(Exercise details) Copy exactly the lines that run from the one containing "Impressum (1081, 2522)" through the end of the entries, both ends included.

——

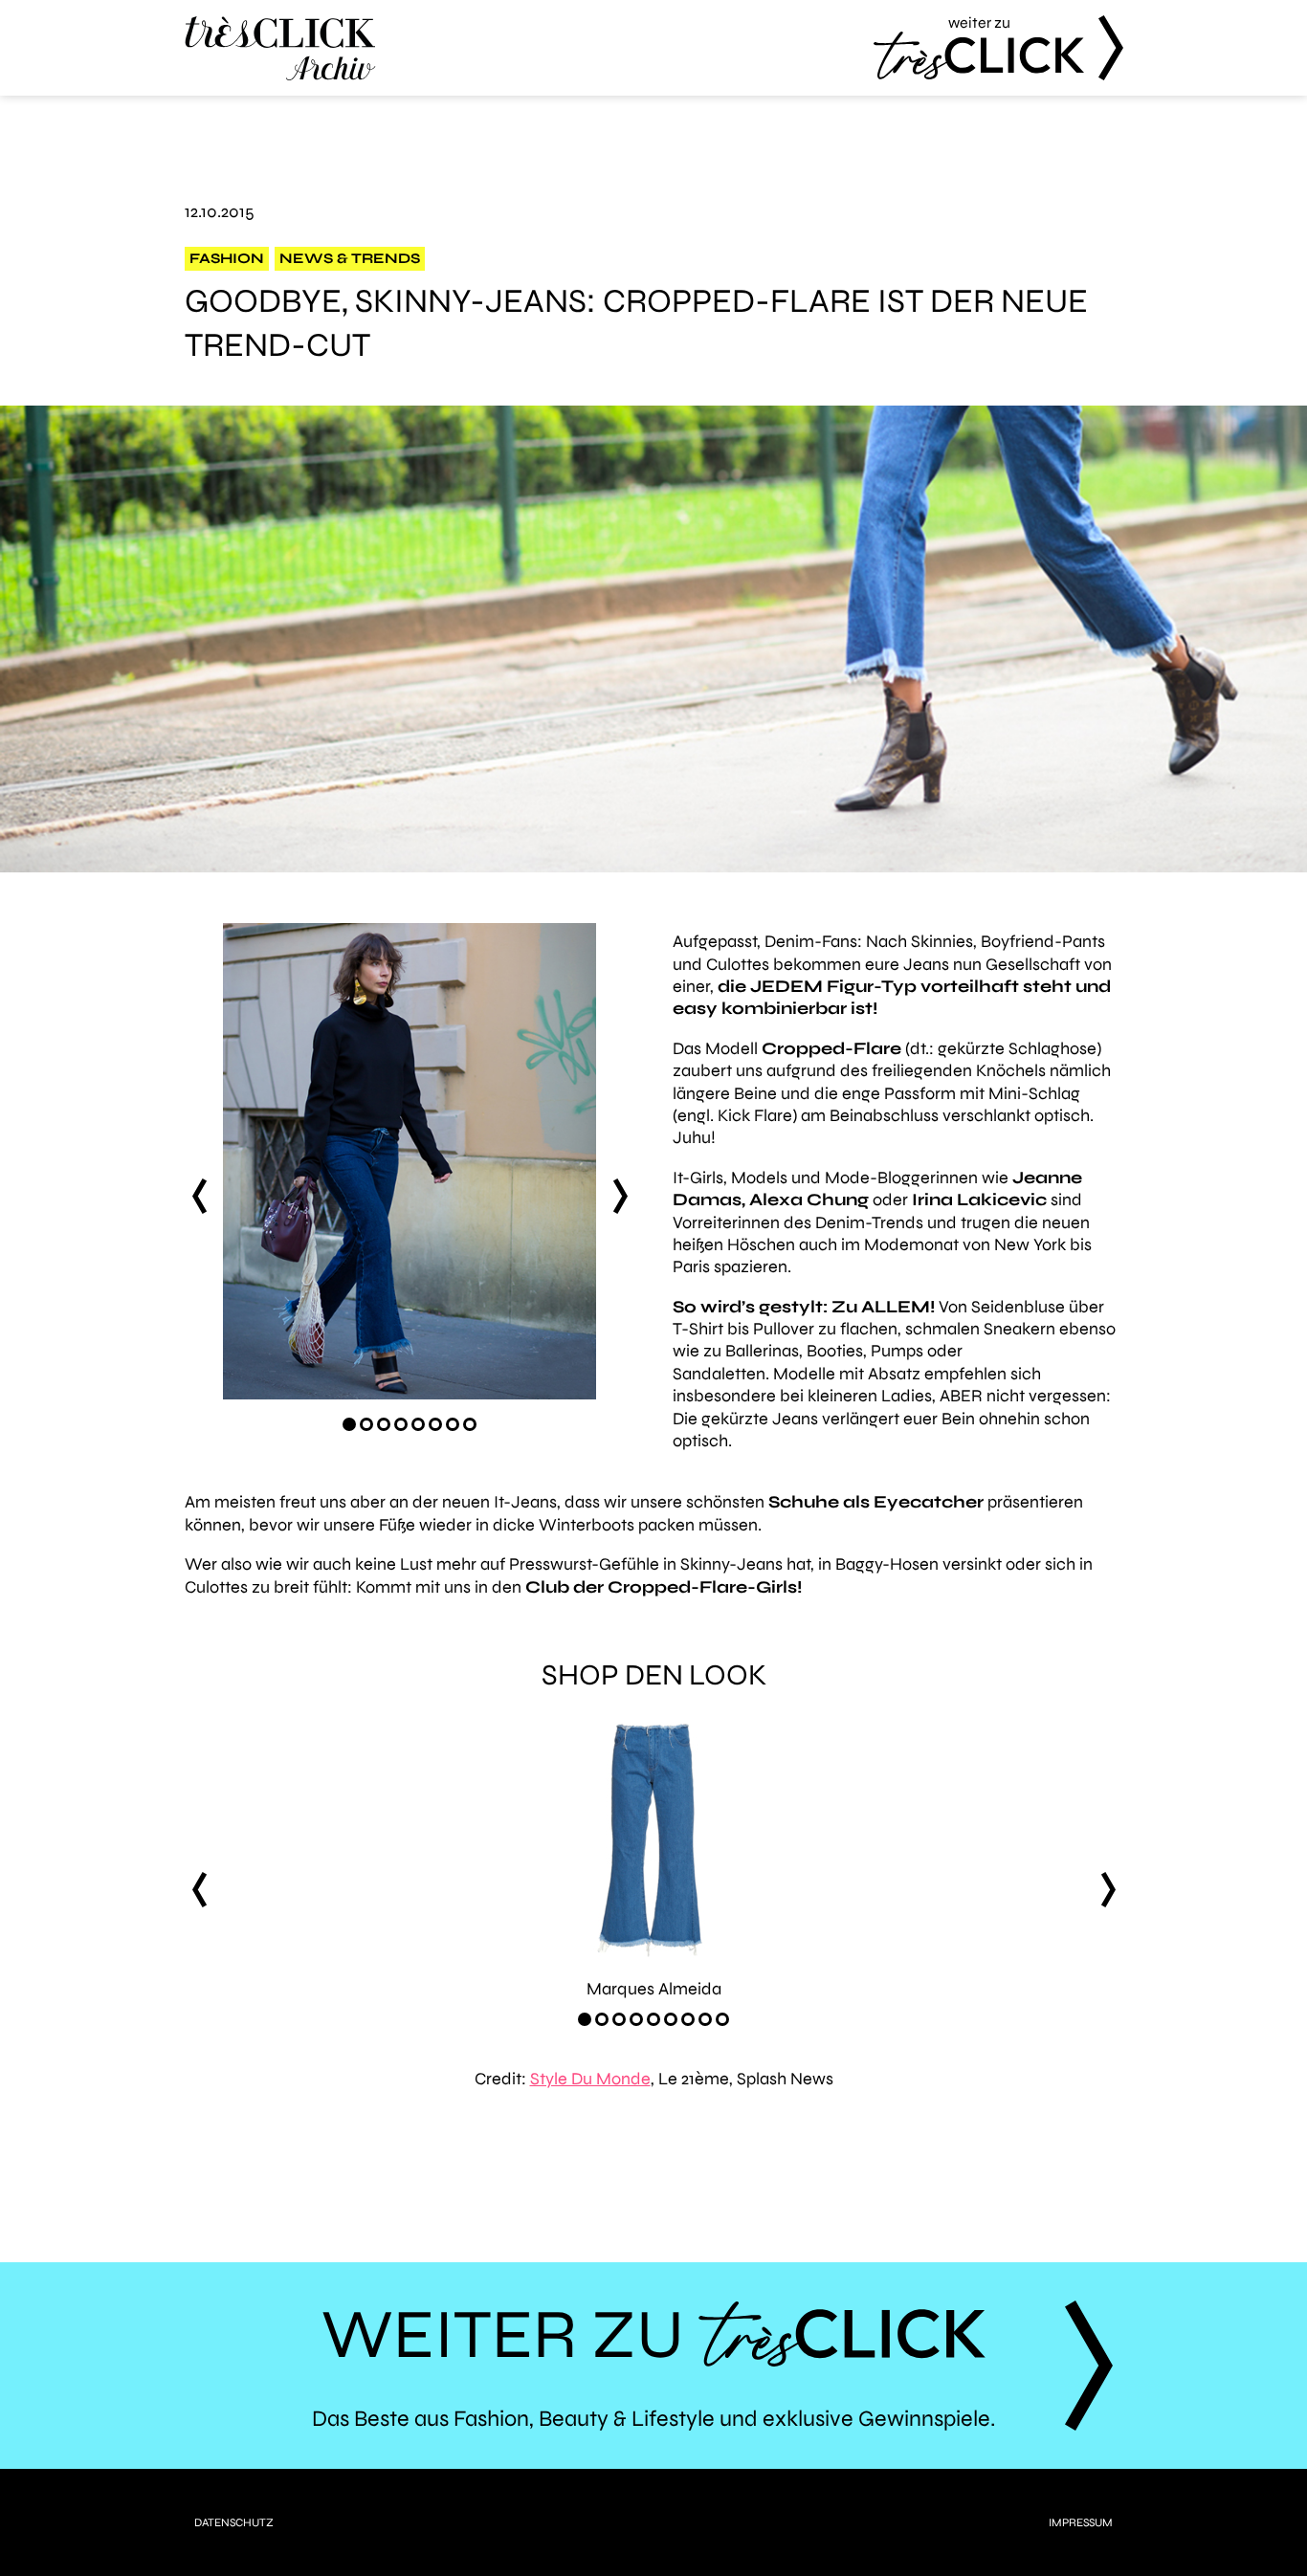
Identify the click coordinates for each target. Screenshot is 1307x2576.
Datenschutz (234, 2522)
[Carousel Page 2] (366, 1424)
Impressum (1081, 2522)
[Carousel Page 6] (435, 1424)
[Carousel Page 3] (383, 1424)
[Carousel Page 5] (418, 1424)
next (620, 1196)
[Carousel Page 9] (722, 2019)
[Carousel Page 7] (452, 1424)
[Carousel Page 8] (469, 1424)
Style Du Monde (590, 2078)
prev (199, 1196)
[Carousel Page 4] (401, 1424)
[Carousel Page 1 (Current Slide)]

——

(Answer space)
Impressum (1081, 2522)
[Carousel Page 6] (435, 1424)
[Carousel Page 3] (383, 1424)
[Carousel Page 5] (418, 1424)
next (620, 1196)
[Carousel Page 9] (722, 2019)
[Carousel Page 7] (452, 1424)
[Carousel Page 8] (469, 1424)
Style Du Monde (590, 2078)
prev (199, 1196)
[Carousel Page 4] (401, 1424)
[Carousel Page 1 (Current Slide)]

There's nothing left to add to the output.